Is there a way to force some functions to be run with FP32 precision?

Currently I want to train my model using FP16. However, I have a model which utilizes some CUDA ops borrowed from others’ repo. Those ops only accept FP32 input. Since I’m not familiar with CUDA, I don’t want to modify them. A workaround I’ve came up with is to always apply FP32 in the forward function of these ops, but apply FP16 on the other part of the model. So I’m wondering is there any way in PyTorch to do so? Something like a decorator would be extremely helpful:

class CUDAOPWarper(nn.Module):

    ...

    @torch.amp.forcefp32()  # a decorator that indicates this function should be run in full-precision
    def forward(self, input):
        ...

Thanks!

Yes, you can disable autocast for custom method as described in this example.

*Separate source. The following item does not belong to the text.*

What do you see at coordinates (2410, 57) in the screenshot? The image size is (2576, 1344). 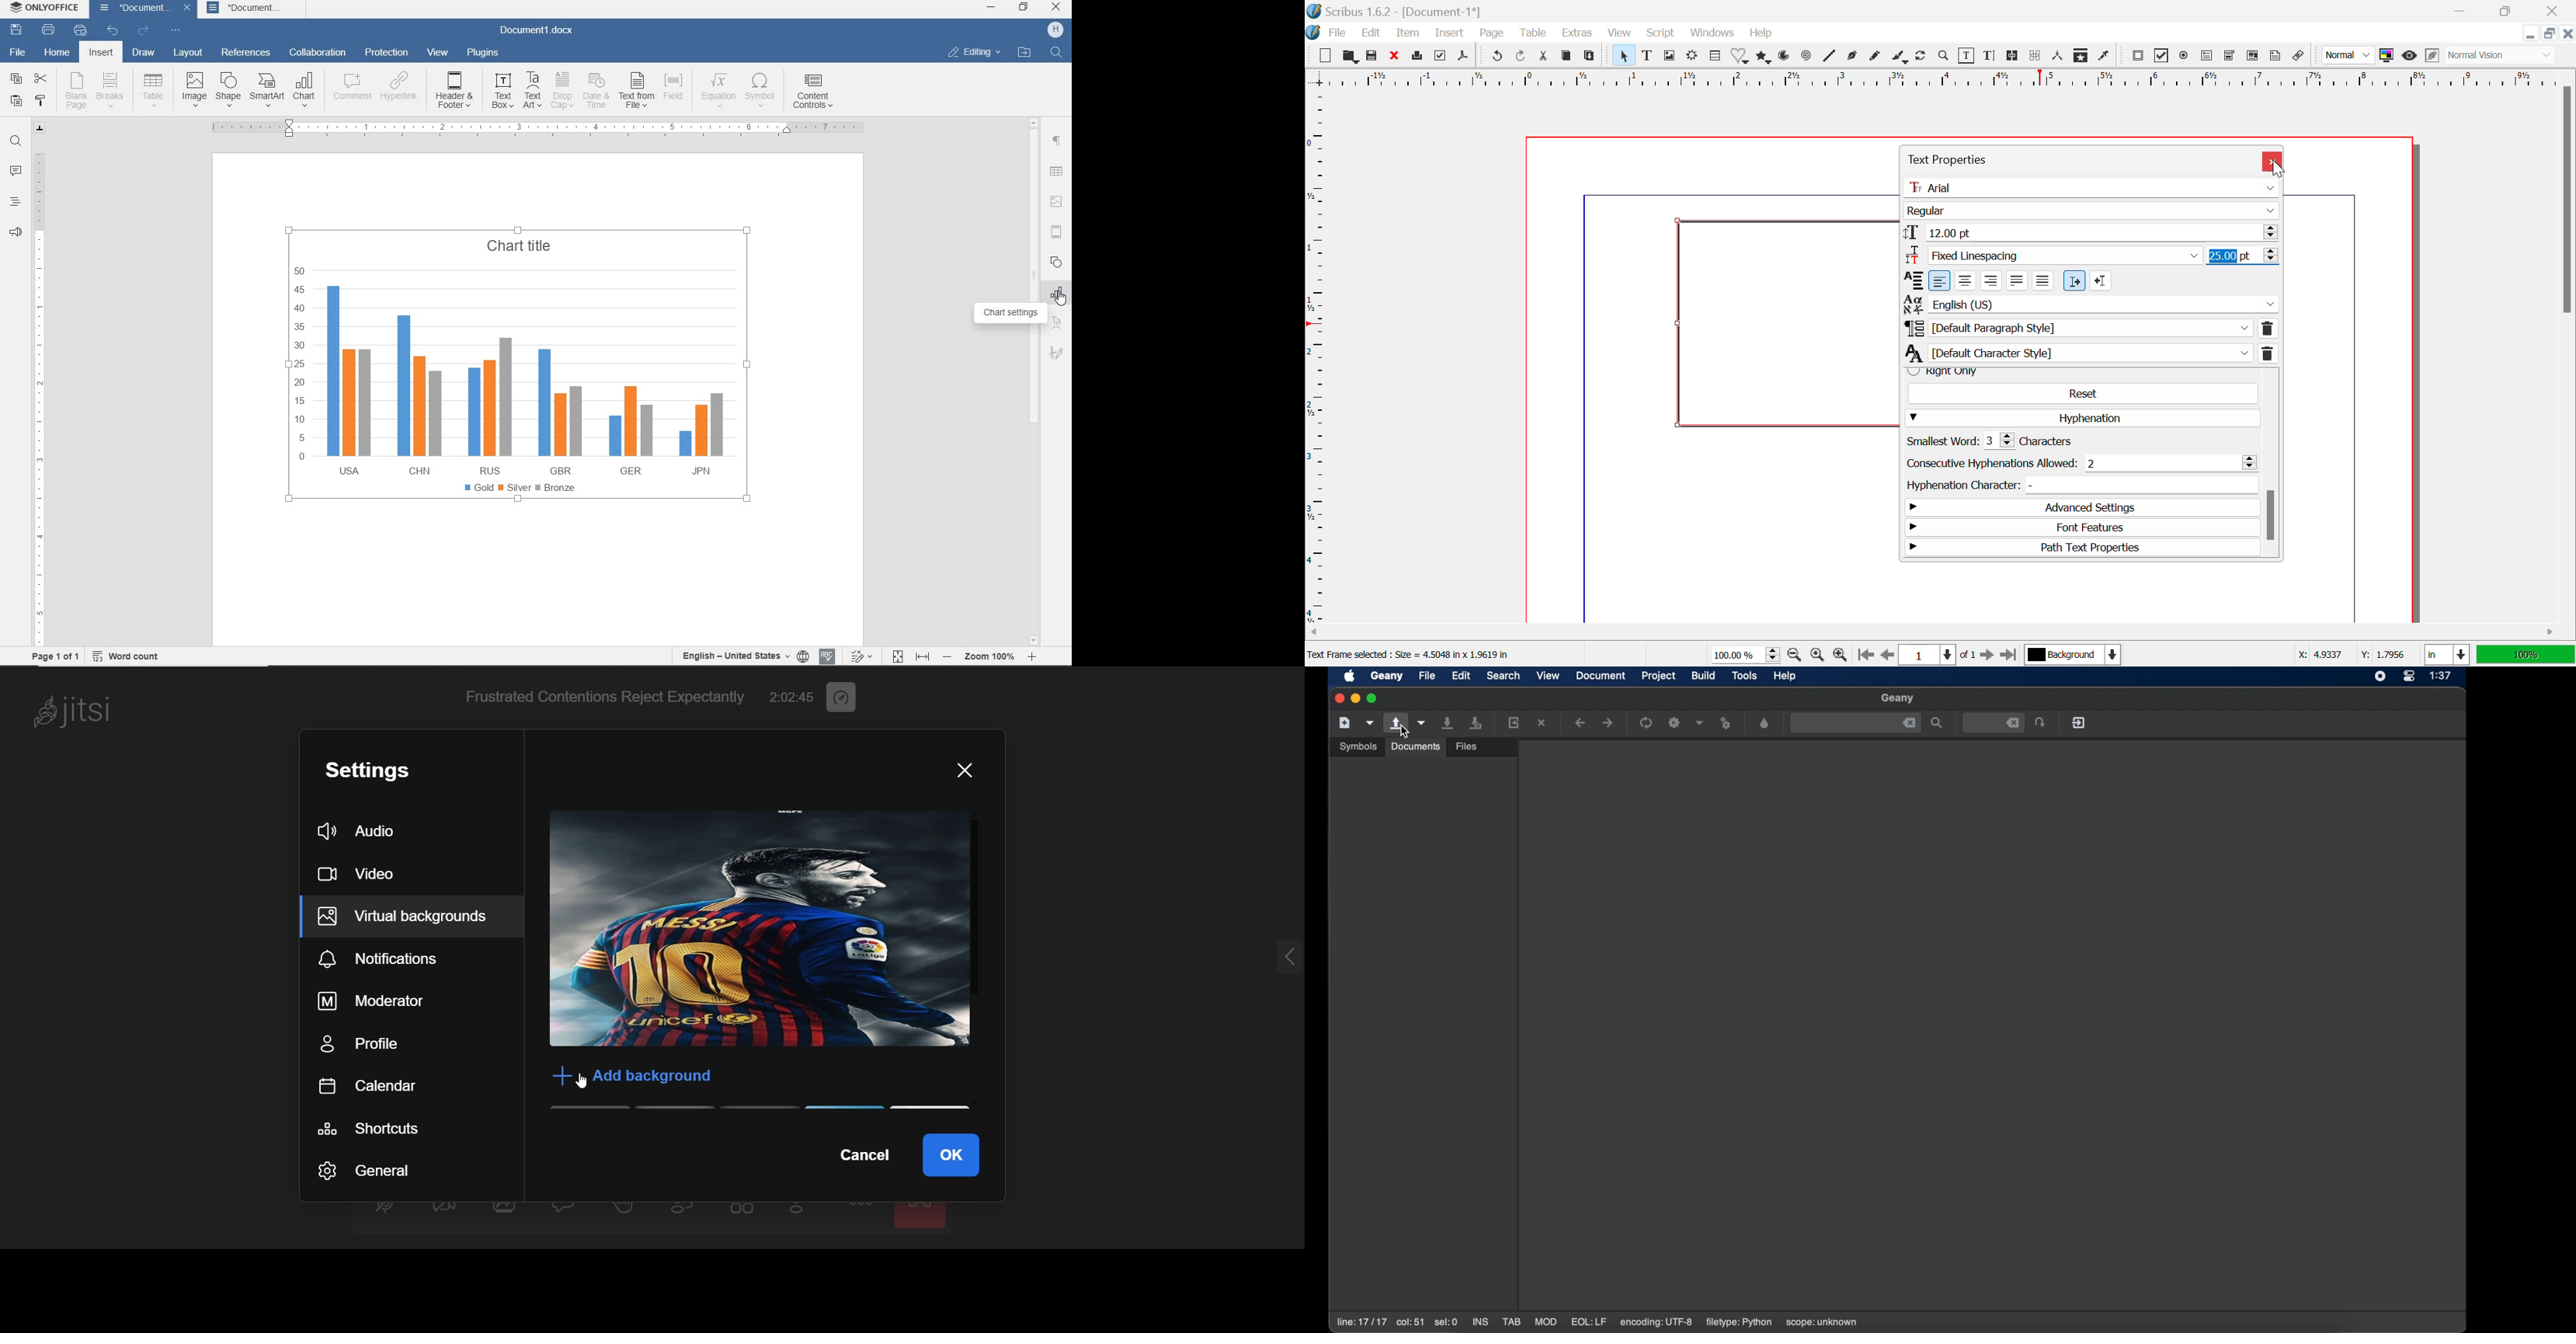 I see `Preview Mode` at bounding box center [2410, 57].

Ahhh yes. That’s exactly what I want! Thanks so much for the reply.

Interesting, but does it is sufficient to disable the autocast in the forward pass if I use common operators in the custom block (such as multiplication for nn.Parameter)? Or something is required at backward level?

The link shows two examples:

  1. The first one showing how to disable autocast and explicitly cast the tensors to the desired dtype expected in your custom function. No backward implementation is shown and needed.
  2. The second example shows the addition of @custom_fwd and @custom_bwd to an autograd.Function which can be added if you are the author of this custom function.

Which approach is used depends on your workflow and control over custom autograd.Functions:

If you’re the function’s author (or can alter its definition) a better solution is to use the torch.amp.custom_fwd() and torch.amp.custom_bwd() decorators as shown in the relevant case below.